It was not surprising to me that in his column today in the New York Times, William Kristol is completely and thoroughly wrong. Everything he says is totally and demonstrably false. What surprised me was how thoroughly dishonest the column is, especially the following excerpt:
In synagogue, right after the prayer for our country, there is a prayer for the state of Israel, asking the “rock and redeemer of the people Israel” to “spread over it the shelter of your peace.” As we recited this on Saturday, I couldn’t help but reflect that a distressingly small number of my fellow Jews seem to have given much thought at all to the fact that President Bush is one of the greatest friends the state of Israel — and, yes, the Jewish people — have had in quite a while. Bush stood with Israel when he had no political incentive to do so and received no political benefit from doing so. He was criticized by much of the world. He did it because he thought it the right thing to do.
As William Kristol knows very well polls show that the vast majority of America's Jews have great misgivings about the wisdom of the sort of military solutions to Israel's disputes with the Palestinians that Kristol and his fellow neocons, including President Bush, support. It is not through some oversight or lack of thought that most American Jews are not celbrating President Bush as a savior of Israel.

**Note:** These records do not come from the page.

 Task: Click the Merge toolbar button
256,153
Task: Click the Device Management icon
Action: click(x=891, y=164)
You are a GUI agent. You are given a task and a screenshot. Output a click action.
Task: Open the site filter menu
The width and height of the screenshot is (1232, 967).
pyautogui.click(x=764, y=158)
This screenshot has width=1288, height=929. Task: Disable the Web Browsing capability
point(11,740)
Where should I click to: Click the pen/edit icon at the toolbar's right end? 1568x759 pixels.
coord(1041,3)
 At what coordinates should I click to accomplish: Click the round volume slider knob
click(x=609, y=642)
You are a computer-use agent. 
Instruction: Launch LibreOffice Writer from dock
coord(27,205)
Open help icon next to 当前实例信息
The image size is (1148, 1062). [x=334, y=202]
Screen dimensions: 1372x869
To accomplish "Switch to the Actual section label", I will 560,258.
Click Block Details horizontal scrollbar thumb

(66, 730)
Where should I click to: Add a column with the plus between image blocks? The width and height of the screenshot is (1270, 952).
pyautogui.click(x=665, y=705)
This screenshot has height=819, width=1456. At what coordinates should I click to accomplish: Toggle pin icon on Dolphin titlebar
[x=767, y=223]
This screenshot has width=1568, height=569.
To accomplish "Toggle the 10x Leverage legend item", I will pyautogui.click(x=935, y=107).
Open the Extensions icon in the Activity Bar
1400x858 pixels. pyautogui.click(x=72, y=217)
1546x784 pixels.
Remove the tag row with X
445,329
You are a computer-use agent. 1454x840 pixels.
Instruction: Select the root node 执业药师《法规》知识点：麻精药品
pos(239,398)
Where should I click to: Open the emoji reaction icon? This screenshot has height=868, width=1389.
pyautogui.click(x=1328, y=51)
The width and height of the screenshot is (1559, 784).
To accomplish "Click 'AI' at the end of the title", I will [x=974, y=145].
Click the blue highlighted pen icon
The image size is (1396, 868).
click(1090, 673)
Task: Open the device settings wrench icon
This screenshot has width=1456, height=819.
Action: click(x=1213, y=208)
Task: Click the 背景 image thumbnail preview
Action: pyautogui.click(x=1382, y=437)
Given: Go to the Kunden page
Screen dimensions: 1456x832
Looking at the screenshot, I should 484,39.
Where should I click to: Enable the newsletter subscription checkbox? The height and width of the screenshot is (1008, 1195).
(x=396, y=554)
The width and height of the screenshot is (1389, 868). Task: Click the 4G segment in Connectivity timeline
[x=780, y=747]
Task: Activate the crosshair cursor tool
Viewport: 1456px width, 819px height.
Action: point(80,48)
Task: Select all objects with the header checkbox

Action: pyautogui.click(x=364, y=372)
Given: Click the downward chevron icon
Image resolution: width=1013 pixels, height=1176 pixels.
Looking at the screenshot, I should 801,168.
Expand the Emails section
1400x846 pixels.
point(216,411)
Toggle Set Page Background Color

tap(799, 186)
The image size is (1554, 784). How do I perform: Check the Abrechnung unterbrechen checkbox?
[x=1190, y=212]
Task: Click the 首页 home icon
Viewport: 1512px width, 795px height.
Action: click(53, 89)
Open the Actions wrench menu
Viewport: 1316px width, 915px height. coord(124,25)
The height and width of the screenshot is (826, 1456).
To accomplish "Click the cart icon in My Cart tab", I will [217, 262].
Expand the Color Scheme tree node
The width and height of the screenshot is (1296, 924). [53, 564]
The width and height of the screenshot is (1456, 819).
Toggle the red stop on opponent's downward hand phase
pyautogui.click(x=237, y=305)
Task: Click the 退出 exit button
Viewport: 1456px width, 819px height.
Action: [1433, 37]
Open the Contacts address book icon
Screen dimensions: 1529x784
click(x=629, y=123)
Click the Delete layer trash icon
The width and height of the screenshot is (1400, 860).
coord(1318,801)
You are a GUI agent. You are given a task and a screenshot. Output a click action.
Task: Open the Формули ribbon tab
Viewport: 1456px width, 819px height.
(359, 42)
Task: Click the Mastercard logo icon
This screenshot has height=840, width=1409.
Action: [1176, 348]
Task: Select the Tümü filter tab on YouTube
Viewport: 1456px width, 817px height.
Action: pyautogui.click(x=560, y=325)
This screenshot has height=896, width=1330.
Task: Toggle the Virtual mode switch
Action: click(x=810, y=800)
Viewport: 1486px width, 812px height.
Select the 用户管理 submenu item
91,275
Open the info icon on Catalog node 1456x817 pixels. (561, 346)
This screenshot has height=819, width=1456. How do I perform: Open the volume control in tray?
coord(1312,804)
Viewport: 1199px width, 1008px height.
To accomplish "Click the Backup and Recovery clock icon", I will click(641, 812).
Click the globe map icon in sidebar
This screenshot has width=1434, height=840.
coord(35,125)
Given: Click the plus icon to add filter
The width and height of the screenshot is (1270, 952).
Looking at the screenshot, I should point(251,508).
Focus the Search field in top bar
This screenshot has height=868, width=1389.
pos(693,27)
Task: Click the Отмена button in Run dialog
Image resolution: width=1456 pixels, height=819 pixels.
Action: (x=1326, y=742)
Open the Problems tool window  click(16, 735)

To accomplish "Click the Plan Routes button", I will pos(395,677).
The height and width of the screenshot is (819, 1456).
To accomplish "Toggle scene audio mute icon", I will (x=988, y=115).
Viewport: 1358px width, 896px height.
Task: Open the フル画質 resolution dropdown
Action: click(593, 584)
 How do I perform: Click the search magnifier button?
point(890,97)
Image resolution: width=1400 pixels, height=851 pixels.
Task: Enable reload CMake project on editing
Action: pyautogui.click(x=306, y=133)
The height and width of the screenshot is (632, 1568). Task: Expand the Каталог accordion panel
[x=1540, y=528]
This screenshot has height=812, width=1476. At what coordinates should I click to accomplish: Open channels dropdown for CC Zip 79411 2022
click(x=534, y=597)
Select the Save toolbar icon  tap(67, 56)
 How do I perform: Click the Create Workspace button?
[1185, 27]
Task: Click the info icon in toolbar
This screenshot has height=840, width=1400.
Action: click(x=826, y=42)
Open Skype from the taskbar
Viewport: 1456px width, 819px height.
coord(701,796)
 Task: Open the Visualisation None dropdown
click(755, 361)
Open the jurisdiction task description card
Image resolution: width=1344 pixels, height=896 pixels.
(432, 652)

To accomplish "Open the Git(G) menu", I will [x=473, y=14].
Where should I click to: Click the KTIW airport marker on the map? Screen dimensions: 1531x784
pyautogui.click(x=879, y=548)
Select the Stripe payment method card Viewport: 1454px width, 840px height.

Equally dishonest is Mr. Kristol's amazing claim that it is of no political benefit to an American politician to be a strong supporter of Israel's government, and therefore the politician must be doing it because of a personal conviction that it is the right thing to do. After the injury of AIPAC having hijacked our political process on this issue so that almost all our politicians are forced to blindly support Israel's every policy mistake this insult is almost too much to bear. Kristol's assertion that Bush is acting against his political interests in supporting Israel is chutzpah of the highest order.